Aim of the task -
In the entries below, copy only the lines from the one that contains "Task: Expand the Статус dropdown" through the last line, exactly, and omit any pictures.
+++ Working data +++
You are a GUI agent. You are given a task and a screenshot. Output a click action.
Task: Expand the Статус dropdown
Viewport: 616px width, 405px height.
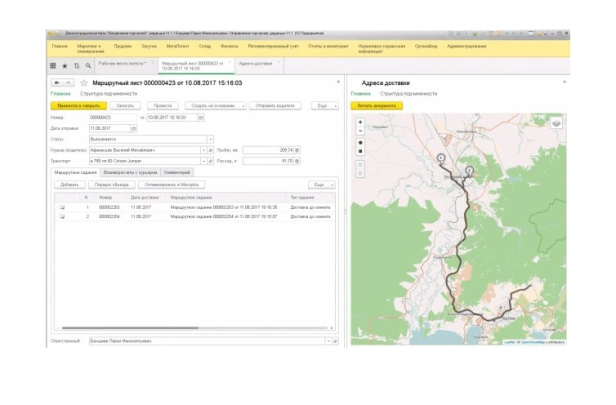pos(210,139)
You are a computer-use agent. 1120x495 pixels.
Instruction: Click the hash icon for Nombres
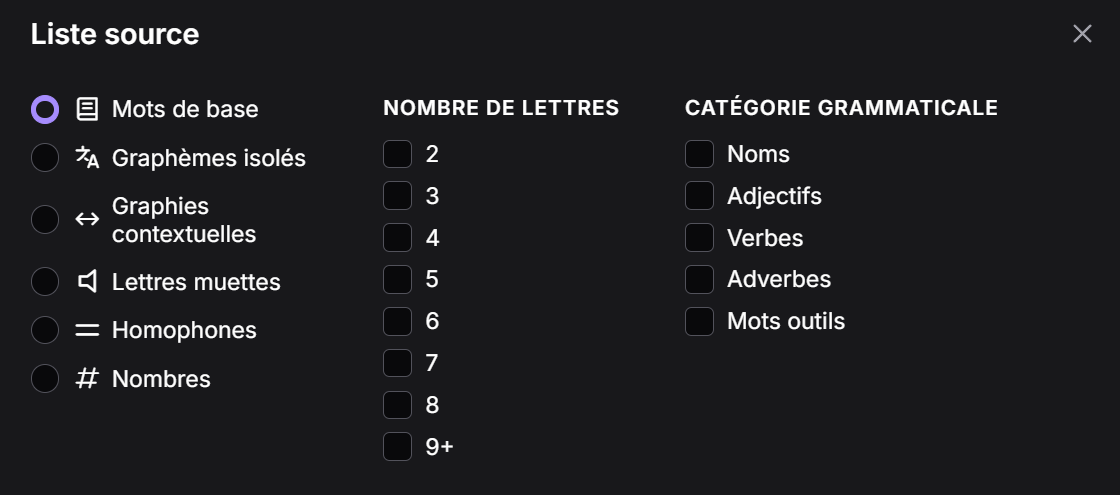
+++
Response to this task -
Task: Expand the Статус dropdown
Viewport: 616px width, 405px height.
pos(210,139)
You are a computer-use agent. 1120x495 pixels.
Instruction: Click the hash icon for Nombres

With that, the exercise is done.